CAPÍTULO I ESPAÇO GEOGRÁFICO, DESENVOLVIMENTO E AGRICULTURA FAMILIAR

1 ESPAÇO GEOGRÁFICO, DESENVOLVIMENTO E AGRICULTURA FAMILIAR

1.4 APONTAMENTOS SOBRE A AGRICULTURA FAMILIAR NO BRASIL

A pequena propriedade brasileira sempre esteve associada à produção de alimentos. Nesse sentido, a nomenclatura agricultura familiar, reconhecida institucionalmente, também focaliza a produção dos gêneros de consumo. Por consequência, houve uma inversão de terminologia e também de estímulo à prática agrícola por parte de pequenos produtores, a partir de políticas públicas de combate à pobreza e à fome. Aspecto este transcrito para a realidade brasileira na forma da lei.

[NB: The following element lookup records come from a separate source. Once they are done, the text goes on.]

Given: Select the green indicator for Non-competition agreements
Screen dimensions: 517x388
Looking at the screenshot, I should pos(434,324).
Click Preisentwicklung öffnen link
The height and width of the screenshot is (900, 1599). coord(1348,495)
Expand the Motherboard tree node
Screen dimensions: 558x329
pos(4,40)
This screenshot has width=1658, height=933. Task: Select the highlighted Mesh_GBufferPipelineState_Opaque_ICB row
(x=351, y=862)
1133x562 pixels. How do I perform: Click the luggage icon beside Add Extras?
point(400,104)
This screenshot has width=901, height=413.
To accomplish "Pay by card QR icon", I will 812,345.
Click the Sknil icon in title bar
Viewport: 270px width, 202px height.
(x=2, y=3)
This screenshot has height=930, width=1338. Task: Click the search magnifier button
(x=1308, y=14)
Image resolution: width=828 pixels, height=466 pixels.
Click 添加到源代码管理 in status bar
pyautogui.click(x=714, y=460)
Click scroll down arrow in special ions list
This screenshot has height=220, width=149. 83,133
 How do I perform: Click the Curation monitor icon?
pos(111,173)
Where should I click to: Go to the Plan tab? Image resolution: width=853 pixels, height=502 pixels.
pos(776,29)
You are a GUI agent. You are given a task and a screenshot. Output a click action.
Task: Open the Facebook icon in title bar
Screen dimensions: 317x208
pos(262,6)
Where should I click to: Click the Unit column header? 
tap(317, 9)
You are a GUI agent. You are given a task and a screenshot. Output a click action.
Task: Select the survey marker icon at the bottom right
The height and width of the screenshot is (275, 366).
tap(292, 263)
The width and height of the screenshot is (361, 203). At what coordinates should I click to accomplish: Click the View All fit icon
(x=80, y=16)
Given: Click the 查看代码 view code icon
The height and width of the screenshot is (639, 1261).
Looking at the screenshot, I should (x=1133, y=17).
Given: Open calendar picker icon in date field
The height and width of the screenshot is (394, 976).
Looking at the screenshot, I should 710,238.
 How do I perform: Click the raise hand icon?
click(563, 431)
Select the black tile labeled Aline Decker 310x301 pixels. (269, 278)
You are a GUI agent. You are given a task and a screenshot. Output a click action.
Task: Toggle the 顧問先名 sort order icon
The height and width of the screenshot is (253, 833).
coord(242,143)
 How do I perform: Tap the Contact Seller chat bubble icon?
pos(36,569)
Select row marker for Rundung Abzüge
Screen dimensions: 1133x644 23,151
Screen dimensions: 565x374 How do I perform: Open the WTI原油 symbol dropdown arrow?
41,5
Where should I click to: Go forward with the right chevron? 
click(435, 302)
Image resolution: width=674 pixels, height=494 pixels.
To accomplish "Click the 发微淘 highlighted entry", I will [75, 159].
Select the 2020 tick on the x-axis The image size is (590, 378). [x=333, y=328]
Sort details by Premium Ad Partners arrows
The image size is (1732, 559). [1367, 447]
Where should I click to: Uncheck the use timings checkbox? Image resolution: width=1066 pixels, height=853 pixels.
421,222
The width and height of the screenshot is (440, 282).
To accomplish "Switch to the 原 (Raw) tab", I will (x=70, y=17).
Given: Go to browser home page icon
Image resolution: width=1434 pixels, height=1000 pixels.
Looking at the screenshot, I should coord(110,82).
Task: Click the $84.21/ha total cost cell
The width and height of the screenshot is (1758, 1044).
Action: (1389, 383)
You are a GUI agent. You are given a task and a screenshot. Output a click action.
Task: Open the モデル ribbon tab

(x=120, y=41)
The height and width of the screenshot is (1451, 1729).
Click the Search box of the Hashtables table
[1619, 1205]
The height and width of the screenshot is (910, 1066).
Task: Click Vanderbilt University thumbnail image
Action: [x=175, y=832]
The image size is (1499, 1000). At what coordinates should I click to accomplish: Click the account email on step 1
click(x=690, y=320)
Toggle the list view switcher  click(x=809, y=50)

Embora a denominação agricultura familiar não seja acatada por várias instâncias internacionais, 194 países-membros da Organização das Nações Unidas para Alimentação e Agricultura (FAO) definiram a institucionalização do ano de 2014 como sendo o Ano Internacional da Agricultura Familiar. O intuito foi dar visibilidade à categoria e chamar a atenção mundial sobre sua importância na produção de alimentos, além de contribuir para o barateamento destes na fase de comercialização.

Para a FAO, a agricultura familiar inclui atividades agrícolas, florestal, pesqueira, pastoril e aquícola executadas por gestão familiar. Essa categoria agrega relevância por atuarem na segurança alimentar; na produção de alimentos “tradicionais” e balanceados para a subsistência humana; no uso sustentável dos recursos naturais; e por representar um estímulo às economias locais, a partir de políticas específicas de proteção social e de bem-estar das populações rurais.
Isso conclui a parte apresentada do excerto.